*** EXTRACTED MATERIAL Section Begins ***
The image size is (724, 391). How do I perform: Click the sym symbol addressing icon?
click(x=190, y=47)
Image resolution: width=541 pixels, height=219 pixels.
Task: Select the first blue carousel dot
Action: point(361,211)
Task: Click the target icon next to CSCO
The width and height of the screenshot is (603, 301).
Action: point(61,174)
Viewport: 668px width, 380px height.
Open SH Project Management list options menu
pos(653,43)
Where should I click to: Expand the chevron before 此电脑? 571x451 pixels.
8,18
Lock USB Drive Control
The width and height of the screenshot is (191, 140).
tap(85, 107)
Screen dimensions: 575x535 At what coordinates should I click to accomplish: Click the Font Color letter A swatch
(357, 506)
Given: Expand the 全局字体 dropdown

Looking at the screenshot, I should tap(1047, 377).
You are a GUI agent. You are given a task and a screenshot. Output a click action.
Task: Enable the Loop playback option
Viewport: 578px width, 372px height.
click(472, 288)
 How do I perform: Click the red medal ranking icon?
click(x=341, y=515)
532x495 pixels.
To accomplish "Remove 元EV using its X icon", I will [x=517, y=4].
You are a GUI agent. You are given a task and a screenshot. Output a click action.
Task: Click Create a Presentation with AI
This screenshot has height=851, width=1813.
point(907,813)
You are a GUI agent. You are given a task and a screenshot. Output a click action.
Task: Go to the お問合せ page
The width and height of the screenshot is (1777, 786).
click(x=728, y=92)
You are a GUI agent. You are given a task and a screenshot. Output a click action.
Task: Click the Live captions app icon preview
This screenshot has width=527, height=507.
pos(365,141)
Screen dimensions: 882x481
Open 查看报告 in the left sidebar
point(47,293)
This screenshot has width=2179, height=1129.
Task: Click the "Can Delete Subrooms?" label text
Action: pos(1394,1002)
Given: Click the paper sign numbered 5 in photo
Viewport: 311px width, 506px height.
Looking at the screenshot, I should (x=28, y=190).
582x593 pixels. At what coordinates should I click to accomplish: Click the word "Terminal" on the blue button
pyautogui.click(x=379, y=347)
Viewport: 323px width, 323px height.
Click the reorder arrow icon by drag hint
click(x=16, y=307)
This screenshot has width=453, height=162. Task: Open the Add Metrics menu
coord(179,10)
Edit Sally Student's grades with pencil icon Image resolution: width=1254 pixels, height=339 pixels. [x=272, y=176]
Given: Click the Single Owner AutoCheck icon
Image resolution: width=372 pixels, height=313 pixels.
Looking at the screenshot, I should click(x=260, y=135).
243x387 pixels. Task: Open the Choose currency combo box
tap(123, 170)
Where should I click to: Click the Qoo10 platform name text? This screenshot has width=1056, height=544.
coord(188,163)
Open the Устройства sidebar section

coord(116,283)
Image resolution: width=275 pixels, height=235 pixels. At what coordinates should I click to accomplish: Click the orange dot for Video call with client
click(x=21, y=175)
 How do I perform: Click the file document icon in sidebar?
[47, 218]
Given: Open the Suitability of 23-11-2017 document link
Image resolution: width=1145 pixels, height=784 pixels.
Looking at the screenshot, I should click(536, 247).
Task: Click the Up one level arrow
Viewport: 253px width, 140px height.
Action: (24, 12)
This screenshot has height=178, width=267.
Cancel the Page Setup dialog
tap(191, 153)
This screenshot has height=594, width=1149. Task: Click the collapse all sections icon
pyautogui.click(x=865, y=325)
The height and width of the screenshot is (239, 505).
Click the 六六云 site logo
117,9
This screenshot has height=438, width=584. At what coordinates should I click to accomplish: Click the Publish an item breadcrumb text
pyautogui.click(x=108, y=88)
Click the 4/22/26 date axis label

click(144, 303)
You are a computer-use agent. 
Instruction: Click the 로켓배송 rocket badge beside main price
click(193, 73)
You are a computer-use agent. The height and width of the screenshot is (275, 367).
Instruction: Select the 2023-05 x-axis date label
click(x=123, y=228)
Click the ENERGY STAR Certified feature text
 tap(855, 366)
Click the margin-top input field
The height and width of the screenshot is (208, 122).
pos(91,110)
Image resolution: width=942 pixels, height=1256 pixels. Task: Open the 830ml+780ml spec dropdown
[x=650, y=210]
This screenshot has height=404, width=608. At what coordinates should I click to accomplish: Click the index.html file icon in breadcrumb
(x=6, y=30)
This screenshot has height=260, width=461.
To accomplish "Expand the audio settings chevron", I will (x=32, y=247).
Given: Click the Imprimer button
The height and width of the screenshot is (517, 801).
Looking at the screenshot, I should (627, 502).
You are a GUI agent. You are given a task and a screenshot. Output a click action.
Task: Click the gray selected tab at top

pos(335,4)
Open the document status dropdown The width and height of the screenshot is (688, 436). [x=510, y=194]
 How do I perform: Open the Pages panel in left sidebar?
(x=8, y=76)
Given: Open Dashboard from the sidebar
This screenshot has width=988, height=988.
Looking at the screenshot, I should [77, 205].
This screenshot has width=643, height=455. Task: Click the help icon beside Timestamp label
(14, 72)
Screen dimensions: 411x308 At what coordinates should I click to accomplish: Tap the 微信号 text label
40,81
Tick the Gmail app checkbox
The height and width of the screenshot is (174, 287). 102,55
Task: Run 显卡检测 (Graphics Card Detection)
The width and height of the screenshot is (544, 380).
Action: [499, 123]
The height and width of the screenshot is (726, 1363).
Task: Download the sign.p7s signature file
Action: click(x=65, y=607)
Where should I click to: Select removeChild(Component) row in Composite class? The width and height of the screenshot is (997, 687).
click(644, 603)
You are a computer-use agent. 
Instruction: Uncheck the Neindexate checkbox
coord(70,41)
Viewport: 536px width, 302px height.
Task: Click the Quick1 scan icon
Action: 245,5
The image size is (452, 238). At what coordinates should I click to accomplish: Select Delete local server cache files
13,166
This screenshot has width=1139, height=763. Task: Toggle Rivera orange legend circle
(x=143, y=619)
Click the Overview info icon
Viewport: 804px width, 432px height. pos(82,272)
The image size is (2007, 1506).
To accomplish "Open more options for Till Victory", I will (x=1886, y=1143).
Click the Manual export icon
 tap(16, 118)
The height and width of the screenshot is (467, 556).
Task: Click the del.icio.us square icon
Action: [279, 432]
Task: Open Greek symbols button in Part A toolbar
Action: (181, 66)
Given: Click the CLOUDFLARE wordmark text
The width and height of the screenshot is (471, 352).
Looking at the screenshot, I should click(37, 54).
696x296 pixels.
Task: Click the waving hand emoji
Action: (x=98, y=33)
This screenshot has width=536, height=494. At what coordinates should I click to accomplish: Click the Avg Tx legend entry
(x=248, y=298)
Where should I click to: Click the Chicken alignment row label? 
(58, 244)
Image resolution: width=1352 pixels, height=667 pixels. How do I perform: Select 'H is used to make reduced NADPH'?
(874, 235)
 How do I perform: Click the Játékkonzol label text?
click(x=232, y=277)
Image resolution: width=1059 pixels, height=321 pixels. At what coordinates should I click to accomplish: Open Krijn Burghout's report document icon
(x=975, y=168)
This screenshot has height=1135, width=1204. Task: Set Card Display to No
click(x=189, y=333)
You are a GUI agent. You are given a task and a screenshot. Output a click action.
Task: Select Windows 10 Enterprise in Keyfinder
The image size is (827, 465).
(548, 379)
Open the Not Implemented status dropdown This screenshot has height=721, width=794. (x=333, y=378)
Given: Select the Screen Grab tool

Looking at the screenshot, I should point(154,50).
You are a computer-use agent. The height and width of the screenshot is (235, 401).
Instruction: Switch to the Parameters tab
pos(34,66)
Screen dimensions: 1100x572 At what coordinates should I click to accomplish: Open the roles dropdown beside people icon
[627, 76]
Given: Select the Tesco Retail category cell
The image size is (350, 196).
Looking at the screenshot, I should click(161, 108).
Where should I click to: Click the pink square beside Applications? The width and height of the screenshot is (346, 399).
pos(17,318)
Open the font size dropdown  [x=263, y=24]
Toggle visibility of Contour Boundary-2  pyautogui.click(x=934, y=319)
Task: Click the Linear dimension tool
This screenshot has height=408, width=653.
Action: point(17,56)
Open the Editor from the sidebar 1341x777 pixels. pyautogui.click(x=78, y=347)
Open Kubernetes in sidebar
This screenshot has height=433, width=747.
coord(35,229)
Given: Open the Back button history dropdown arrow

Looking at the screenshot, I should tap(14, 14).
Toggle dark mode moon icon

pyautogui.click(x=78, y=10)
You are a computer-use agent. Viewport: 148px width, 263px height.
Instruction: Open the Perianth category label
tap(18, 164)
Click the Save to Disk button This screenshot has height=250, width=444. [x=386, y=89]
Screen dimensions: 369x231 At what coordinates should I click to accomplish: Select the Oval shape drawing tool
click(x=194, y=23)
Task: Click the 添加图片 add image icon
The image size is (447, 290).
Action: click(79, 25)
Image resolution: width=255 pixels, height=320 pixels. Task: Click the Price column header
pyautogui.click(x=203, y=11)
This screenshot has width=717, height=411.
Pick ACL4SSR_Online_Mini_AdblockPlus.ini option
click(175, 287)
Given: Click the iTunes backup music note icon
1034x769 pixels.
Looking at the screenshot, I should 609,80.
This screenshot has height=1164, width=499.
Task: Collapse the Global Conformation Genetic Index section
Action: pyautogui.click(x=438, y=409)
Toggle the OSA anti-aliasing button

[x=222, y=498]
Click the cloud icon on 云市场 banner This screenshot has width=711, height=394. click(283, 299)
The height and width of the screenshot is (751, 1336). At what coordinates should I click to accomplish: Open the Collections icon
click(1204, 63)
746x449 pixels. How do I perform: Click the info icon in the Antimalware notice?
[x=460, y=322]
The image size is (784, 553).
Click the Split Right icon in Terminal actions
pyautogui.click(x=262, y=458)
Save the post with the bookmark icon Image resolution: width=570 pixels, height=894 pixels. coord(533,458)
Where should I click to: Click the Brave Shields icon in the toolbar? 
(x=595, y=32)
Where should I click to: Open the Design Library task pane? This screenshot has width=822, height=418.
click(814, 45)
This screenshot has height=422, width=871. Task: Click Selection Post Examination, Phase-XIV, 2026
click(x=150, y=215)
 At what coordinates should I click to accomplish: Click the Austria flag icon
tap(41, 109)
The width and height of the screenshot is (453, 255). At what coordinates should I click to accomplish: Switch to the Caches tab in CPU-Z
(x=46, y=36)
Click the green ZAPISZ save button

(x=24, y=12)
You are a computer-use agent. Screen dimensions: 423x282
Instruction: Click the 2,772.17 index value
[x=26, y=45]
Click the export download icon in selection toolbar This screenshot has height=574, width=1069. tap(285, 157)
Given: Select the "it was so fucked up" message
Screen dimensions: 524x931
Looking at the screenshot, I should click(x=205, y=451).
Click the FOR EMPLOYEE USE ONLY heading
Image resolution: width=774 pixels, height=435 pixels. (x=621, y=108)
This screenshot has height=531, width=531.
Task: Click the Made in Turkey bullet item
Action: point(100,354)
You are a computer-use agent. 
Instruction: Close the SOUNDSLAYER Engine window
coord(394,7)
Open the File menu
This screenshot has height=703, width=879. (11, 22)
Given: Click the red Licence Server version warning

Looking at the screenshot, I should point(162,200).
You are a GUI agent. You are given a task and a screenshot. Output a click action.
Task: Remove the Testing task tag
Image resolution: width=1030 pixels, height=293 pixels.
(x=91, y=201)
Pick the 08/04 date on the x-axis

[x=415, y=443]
*** EXTRACTED MATERIAL Section Ends ***
_WHAT TO PRODUCE:_
Extract exactly and only the lines above from the line containing "582x593 pixels. At" through the line containing "Edit Sally Student's", both end lines included.

_OUTPUT BELOW:_
582x593 pixels. At what coordinates should I click to accomplish: Click the word "Terminal" on the blue button
pyautogui.click(x=379, y=347)
Viewport: 323px width, 323px height.
Click the reorder arrow icon by drag hint
click(x=16, y=307)
This screenshot has width=453, height=162. Task: Open the Add Metrics menu
coord(179,10)
Edit Sally Student's grades with pencil icon Image resolution: width=1254 pixels, height=339 pixels. [x=272, y=176]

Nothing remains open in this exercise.